*Supplied records*:
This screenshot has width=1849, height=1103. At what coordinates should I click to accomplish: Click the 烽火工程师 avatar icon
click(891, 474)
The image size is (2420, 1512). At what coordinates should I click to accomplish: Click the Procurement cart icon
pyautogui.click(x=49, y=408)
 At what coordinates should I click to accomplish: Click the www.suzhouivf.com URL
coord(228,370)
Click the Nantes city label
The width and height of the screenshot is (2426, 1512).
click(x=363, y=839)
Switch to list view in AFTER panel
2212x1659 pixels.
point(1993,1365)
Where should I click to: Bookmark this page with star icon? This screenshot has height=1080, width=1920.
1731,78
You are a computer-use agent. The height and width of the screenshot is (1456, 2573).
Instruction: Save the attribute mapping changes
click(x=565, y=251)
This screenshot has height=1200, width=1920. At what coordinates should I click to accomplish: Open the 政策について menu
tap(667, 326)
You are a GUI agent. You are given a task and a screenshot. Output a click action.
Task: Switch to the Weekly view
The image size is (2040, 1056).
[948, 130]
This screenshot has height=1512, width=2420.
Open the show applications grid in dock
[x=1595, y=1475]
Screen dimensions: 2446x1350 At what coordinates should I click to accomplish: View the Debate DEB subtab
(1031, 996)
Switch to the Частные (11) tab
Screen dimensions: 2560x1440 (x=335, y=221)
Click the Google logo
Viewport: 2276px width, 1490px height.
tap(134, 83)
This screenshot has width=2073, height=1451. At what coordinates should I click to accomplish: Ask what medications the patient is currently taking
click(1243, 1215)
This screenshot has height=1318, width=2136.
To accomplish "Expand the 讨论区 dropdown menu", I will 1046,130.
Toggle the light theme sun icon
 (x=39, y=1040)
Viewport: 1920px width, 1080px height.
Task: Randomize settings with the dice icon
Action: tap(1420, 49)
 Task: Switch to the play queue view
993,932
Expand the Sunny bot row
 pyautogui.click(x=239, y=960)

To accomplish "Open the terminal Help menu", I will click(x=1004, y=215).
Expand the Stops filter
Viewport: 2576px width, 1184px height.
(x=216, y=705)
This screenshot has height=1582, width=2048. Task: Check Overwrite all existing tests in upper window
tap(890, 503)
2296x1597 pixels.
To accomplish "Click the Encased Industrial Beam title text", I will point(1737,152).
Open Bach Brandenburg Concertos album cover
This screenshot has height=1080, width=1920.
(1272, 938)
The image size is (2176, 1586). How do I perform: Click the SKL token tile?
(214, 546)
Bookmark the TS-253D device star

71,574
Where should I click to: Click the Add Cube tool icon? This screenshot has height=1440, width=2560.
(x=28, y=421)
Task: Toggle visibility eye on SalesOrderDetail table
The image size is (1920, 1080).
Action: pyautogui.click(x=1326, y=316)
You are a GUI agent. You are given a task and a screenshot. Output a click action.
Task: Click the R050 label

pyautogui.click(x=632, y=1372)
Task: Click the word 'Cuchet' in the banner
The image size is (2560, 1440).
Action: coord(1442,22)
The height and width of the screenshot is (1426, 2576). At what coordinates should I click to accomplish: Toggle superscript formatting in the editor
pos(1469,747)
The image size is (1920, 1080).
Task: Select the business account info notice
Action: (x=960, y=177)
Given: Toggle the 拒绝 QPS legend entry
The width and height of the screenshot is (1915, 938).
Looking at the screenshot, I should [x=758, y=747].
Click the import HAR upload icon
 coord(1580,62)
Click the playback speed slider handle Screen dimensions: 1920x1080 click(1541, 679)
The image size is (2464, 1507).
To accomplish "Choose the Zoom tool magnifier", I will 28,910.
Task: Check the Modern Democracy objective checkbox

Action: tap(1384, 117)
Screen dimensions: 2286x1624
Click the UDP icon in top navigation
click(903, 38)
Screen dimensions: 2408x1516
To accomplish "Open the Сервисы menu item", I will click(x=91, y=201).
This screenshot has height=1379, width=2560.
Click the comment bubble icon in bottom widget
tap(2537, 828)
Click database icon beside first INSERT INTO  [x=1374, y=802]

*Exercise details*:
Give back the full listing above, exactly as it reads.

*Written answer*:
This screenshot has width=1849, height=1103. At what coordinates should I click to accomplish: Click the 烽火工程师 avatar icon
click(891, 474)
The image size is (2420, 1512). At what coordinates should I click to accomplish: Click the Procurement cart icon
pyautogui.click(x=49, y=408)
 At what coordinates should I click to accomplish: Click the www.suzhouivf.com URL
coord(228,370)
Click the Nantes city label
The width and height of the screenshot is (2426, 1512).
click(x=363, y=839)
Switch to list view in AFTER panel
2212x1659 pixels.
point(1993,1365)
Where should I click to: Bookmark this page with star icon? This screenshot has height=1080, width=1920.
1731,78
You are a computer-use agent. The height and width of the screenshot is (1456, 2573).
Instruction: Save the attribute mapping changes
click(x=565, y=251)
This screenshot has height=1200, width=1920. At what coordinates should I click to accomplish: Open the 政策について menu
tap(667, 326)
You are a GUI agent. You are given a task and a screenshot. Output a click action.
Task: Switch to the Weekly view
The image size is (2040, 1056).
[948, 130]
This screenshot has height=1512, width=2420.
Open the show applications grid in dock
[x=1595, y=1475]
Screen dimensions: 2446x1350 At what coordinates should I click to accomplish: View the Debate DEB subtab
(1031, 996)
Switch to the Частные (11) tab
Screen dimensions: 2560x1440 (x=335, y=221)
Click the Google logo
Viewport: 2276px width, 1490px height.
tap(134, 83)
This screenshot has width=2073, height=1451. At what coordinates should I click to accomplish: Ask what medications the patient is currently taking
click(1243, 1215)
This screenshot has height=1318, width=2136.
To accomplish "Expand the 讨论区 dropdown menu", I will 1046,130.
Toggle the light theme sun icon
 (x=39, y=1040)
Viewport: 1920px width, 1080px height.
Task: Randomize settings with the dice icon
Action: tap(1420, 49)
 Task: Switch to the play queue view
993,932
Expand the Sunny bot row
 pyautogui.click(x=239, y=960)

To accomplish "Open the terminal Help menu", I will click(x=1004, y=215).
Expand the Stops filter
Viewport: 2576px width, 1184px height.
(x=216, y=705)
This screenshot has height=1582, width=2048. Task: Check Overwrite all existing tests in upper window
tap(890, 503)
2296x1597 pixels.
To accomplish "Click the Encased Industrial Beam title text", I will point(1737,152).
Open Bach Brandenburg Concertos album cover
This screenshot has height=1080, width=1920.
(1272, 938)
The image size is (2176, 1586). How do I perform: Click the SKL token tile?
(214, 546)
Bookmark the TS-253D device star

71,574
Where should I click to: Click the Add Cube tool icon? This screenshot has height=1440, width=2560.
(x=28, y=421)
Task: Toggle visibility eye on SalesOrderDetail table
The image size is (1920, 1080).
Action: pyautogui.click(x=1326, y=316)
You are a GUI agent. You are given a task and a screenshot. Output a click action.
Task: Click the R050 label

pyautogui.click(x=632, y=1372)
Task: Click the word 'Cuchet' in the banner
The image size is (2560, 1440).
Action: coord(1442,22)
The height and width of the screenshot is (1426, 2576). At what coordinates should I click to accomplish: Toggle superscript formatting in the editor
pos(1469,747)
The image size is (1920, 1080).
Task: Select the business account info notice
Action: (x=960, y=177)
Given: Toggle the 拒绝 QPS legend entry
The width and height of the screenshot is (1915, 938).
Looking at the screenshot, I should [x=758, y=747].
Click the import HAR upload icon
 coord(1580,62)
Click the playback speed slider handle Screen dimensions: 1920x1080 click(1541, 679)
The image size is (2464, 1507).
To accomplish "Choose the Zoom tool magnifier", I will 28,910.
Task: Check the Modern Democracy objective checkbox

Action: tap(1384, 117)
Screen dimensions: 2286x1624
Click the UDP icon in top navigation
click(903, 38)
Screen dimensions: 2408x1516
To accomplish "Open the Сервисы menu item", I will click(x=91, y=201).
This screenshot has height=1379, width=2560.
Click the comment bubble icon in bottom widget
tap(2537, 828)
Click database icon beside first INSERT INTO  [x=1374, y=802]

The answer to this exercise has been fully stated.